Veinte minutos antes, Mort se había sentido tan cansado que hubiera echado raíces. En ese momento, sentía una especie de hervor en la sangre. Era algo así como la energía febril que te asalta de madrugada y que sabes que acabarás pagando al día siguiente, alrededor del mediodía, pero que por el momento, te impulsa a la acción, de lo contrario, los músculos corren el riesgo de partirse de pura vitalidad.
—Quiero verla —dijo—. Si tú no puedes hacer nada, tal vez yo sí.
—Ante su puerta hay guardias —le advirtió Buencorte—. Lo digo como mera observación. Porque ni por un minuto puedo llegar a imaginar que su presencia vaya a cambiar nada.
* * *
Era medianoche en Ankh-Morpork, pero en la gran ciudad doble la única diferencia entre la noche y el día era… bueno, la falta de luz natural. Los mercados estaban atestados, los espectadores continuaban apelotonados alrededor de los fosos de rameras, los subcampeones de la eterna y bizantina guerra de bandas de la ciudad flotaban silenciosamente, corriente abajo, en las aguas heladas del río, con pesas de plomo atadas a los pies; los traficantes de diversas delicias ilegales, e incluso ilógicas, ejercían su comercio lateral; los ladrones robaban; en los callejones, los cuchillos reflejaban la luz de las estrellas; los astrólogos iniciaban su jornada laboral; y en Las Tinieblas, un sereno, que se había extraviado, tocó su campana y gritó:
—¡Las doce han daaado y sereeeaagh…!
Sin embargo, la Cámara de Comercio de Ankh-Morpork no se sentiría nada feliz si se le sugiriese que la única diferencia entre su ciudad y un pantano es el número de patas de sus caimanes, y en realidad, en las zonas más selectas de Ankh, que suelen encontrarse en los distritos de colinas donde existe la posibilidad de que sople un poco de brisa, las noches son suaves y huelen a flores de habiscinia y cecillia.
Aquella noche, en especial, olían también a salitre, porque era el décimo aniversario de la subida al poder del Patricio, [7] y había invitado a unos cuantos amigos a tomar una copa; en este caso eran unos quinientos, y estaban lanzando fuegos artificiales. En los jardines del palacio se oían risas y el gorjeo ocasional de la pasión; la velada acababa de llegar a esa fase interesante en la que todo el mundo había bebido demasiado para su propio bien pero no lo suficiente como para caer redondos. Es ese estado en el que uno hace cosas que más tarde, en la vida, recordará con sonrojada vergüenza, como hacer sonar un silbato de papel y reírse hasta ponerse enfermo.
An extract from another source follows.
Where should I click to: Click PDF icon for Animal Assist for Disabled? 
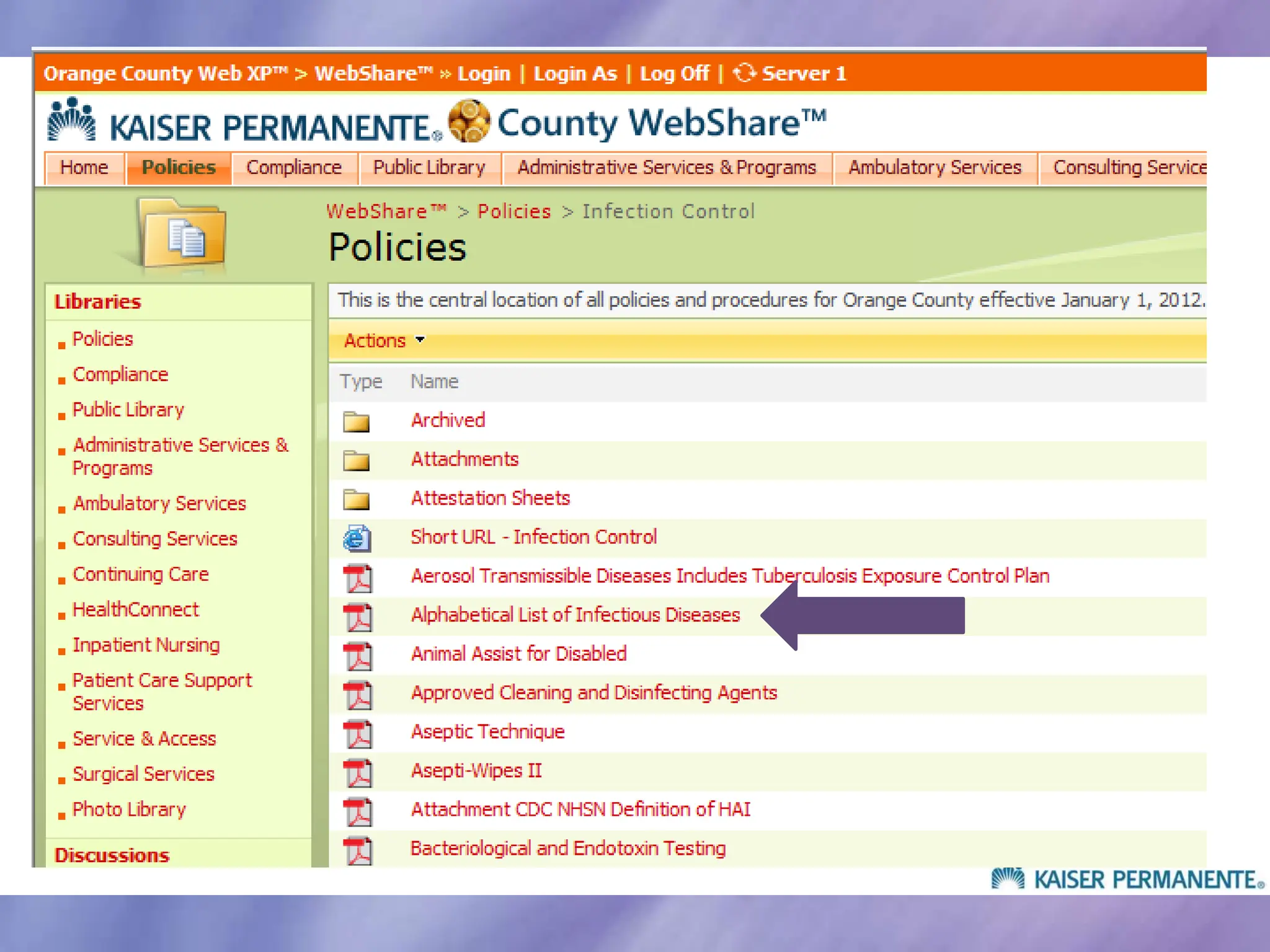tap(358, 656)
De hecho, en ese momento, unos doscientos invitados del Patricio avanzaban a trompicones ejecutando la Danza de la Serpiente, una rara costumbre folclórica de los morporkianos que consistía en emborracharse bastante, agarrarse a la cintura de la persona que se tenía delante y, luego, bambolearse y reírse a mandíbula batiente, mientras se formaba un cocodrilo que iba serpenteando a través de todas las habitaciones posibles, preferentemente aquellas con objetos frágiles, al tiempo que se lanzaba una patada leve marcando el ritmo de la música, o al menos a tiempo de esquivar la del vecino. Esta danza había empezado media hora antes, había pasado por todas las estancias del palacio y a ella se habían unido dos gnomos, el cocinero, el torturador jefe del Patricio, tres camareros, un ladrón que pasaba por ahí y un dragoncito de los pantanos.
Más o menos en mitad de la danza se encontraba el gordo lord Rodley de Quirm, heredero de las fabulosas fincas Quirm, cuya preocupación principal en aquellos momentos se la producían los finos dedos que le aferraban la cintura. Bajo el baño de alcohol, el cerebro intentaba llamarle la atención.
—Oye —dijo por encima del hombro, mientras oscilaban por décima e hilarante vez por la enorme cocina—, no me aprietes tanto, por favor.